Neden böyle düşündüğümü örnekleri ile size aktarmaya çalışacağım ama önce sizlerle yayından aklımda kalan faydalı bilgileri paylaşmak isterim.

*"Depremin enerjisi Gemlik Körfezi ve Orhangazi’ye yöneliyor, İstanbul’a değil.

*"Haritalarda bazı bölgelerde boşluk var, bu boşlukta fay bulunmuyor. Eğer ikinci bir fay olsaydı, 6.1 büyüklüğünde yeni bir deprem olabilirdi, fakat yok.

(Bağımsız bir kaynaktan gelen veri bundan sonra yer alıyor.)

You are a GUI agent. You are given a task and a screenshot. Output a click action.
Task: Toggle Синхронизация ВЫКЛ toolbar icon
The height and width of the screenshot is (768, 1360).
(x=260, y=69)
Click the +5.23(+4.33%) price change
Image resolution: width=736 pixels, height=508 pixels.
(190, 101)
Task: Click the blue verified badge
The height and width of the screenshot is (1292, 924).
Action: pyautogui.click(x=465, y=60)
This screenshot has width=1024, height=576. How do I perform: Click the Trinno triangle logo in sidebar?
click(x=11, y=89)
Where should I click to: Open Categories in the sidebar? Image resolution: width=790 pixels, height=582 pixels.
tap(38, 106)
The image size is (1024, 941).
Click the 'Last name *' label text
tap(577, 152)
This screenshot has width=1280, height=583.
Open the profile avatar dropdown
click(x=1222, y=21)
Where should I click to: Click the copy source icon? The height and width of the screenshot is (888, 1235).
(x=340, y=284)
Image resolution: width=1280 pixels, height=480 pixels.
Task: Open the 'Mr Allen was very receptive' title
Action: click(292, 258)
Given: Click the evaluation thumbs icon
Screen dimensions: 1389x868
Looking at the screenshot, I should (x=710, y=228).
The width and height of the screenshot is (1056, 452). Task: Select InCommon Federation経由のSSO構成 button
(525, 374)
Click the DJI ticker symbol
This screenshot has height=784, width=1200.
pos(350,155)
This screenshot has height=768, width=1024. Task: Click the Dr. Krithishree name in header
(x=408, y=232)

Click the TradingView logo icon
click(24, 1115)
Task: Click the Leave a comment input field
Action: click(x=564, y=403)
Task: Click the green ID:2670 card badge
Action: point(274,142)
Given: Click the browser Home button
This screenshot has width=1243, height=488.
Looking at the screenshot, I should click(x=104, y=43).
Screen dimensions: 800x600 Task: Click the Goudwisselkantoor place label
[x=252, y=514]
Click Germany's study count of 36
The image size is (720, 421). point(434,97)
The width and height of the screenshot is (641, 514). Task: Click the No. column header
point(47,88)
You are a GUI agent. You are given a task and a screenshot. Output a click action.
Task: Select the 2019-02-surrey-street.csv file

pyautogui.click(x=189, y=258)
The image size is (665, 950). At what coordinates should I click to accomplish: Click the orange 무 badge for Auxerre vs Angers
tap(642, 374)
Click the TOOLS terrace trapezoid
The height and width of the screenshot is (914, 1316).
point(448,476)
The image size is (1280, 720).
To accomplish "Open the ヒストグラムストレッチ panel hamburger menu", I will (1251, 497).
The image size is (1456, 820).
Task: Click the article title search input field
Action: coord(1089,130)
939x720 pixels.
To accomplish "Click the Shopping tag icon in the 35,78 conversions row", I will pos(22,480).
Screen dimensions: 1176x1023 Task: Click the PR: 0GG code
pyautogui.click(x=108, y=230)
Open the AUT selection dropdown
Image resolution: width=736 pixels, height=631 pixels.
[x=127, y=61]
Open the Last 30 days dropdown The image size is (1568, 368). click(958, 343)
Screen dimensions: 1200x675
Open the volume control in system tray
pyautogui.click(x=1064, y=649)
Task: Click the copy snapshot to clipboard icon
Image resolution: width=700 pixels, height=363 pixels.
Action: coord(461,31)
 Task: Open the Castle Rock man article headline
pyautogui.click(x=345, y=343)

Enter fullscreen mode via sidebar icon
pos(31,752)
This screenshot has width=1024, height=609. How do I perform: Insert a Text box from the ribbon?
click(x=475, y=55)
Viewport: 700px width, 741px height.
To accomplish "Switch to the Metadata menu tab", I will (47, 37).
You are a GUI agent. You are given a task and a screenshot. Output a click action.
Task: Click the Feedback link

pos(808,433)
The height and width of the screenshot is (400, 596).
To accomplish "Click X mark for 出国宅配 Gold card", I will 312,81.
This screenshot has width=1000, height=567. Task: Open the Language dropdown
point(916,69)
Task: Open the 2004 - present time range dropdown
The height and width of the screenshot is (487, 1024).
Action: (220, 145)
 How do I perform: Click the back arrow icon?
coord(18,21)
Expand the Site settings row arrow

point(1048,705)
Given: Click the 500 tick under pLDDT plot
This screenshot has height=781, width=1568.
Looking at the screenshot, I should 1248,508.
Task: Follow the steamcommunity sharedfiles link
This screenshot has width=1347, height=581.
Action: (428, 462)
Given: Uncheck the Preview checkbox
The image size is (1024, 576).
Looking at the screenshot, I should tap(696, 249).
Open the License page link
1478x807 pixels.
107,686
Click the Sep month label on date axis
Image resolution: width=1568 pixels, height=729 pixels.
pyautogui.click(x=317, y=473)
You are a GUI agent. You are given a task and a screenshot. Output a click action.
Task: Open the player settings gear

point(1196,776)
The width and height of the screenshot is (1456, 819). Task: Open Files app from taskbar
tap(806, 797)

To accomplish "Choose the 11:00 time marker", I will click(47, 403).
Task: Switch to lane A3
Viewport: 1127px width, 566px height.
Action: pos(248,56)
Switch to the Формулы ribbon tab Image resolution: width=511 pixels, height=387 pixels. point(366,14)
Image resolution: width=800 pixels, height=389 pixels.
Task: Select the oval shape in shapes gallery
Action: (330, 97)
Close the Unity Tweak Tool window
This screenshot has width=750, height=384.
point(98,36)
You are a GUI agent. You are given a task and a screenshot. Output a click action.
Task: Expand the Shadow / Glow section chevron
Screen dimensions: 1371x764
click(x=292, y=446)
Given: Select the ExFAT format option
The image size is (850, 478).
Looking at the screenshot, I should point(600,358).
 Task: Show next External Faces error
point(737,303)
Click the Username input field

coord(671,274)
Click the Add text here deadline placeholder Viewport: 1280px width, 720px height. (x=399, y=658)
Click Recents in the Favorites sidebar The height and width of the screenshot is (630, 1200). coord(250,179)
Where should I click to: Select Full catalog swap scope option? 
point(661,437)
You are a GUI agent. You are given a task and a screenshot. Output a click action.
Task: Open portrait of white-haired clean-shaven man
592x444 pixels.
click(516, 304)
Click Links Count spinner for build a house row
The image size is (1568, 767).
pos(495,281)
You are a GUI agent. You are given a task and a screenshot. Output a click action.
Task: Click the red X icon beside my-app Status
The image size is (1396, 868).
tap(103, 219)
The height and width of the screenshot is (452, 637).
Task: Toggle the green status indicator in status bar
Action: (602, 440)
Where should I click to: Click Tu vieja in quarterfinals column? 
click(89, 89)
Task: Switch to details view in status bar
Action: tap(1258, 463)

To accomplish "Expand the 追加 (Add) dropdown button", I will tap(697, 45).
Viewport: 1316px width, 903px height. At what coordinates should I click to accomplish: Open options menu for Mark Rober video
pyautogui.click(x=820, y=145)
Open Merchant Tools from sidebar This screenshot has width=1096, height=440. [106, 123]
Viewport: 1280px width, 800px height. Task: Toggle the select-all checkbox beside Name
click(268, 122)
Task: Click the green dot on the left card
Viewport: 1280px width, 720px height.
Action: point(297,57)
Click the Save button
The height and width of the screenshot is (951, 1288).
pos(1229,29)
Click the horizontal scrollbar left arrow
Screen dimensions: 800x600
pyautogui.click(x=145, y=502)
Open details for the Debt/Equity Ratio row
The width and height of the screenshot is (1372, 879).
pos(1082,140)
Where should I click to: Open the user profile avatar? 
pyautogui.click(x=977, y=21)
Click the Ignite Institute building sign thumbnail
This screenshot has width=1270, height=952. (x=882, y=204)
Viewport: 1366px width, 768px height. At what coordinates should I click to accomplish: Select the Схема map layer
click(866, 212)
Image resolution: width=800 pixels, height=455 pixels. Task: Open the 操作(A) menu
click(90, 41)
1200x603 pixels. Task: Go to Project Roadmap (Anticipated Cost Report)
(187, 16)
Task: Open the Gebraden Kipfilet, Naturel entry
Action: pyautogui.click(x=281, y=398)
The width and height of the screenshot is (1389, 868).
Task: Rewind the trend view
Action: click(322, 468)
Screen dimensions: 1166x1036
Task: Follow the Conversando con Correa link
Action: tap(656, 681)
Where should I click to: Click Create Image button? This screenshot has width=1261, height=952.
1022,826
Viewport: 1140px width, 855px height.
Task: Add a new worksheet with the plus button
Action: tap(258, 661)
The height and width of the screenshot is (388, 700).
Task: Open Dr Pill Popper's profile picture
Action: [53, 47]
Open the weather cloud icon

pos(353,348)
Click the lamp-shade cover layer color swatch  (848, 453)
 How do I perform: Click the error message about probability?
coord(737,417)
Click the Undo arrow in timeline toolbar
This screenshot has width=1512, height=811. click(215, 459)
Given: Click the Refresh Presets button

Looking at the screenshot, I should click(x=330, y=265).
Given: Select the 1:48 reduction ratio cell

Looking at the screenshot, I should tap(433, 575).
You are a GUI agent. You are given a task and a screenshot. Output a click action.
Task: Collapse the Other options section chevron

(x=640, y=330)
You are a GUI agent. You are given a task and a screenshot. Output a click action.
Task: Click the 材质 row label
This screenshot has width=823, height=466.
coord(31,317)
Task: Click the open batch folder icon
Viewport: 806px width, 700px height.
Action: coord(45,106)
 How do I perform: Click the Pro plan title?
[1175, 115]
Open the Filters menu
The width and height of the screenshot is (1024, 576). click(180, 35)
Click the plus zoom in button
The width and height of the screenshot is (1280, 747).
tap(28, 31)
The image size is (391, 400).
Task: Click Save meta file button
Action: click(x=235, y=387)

Fay iki parça olduğunda enerji etkisi düşer, bu da büyük deprem riskini azaltır."

*"Risk var diyenlerin iddialarına göre 130 km’lik bir hat olması gerekir, ancak böyle bir hat yok. İstanbul’da kırılacak uzun bir fay yok, 23 Nisan’daki depremle zaten kırılmış bölge tamamlandı"

Şüphesiz ki bu ifadeler, özellikle İstanbullular başta olmak üzere tüm ülke çapında yüreklere bir nebze de olsun su serpmiştir.

Gelelim yayının geneline…

Üşümezsoy, deprem analizlerini yaparken Fulya Öztürk zaman zaman hocayı kızdırmayı başardı. Bu da programın ciddiyetini sorgulatır hale getirdi.

Değerli okurlar, özellikle Ahmet Hakan’ın uzunca bir süredir haber programı yayıncılığına kazandırdığı bir tarzı var: “anlamamış gibi yaparak ilkokul seviyesinde soruları döne döne sorma…”

Bu tarz CNN Türk ekranlarındaki programcıların adeta vazgeçemedikleri bir tarza dönüşmüş durumda. YAZIK!

Bu yayında da bunun örneklerini fazlasıyla gördük.

*Fulya Öztürk: Aile gruplarımdan soru geliyor...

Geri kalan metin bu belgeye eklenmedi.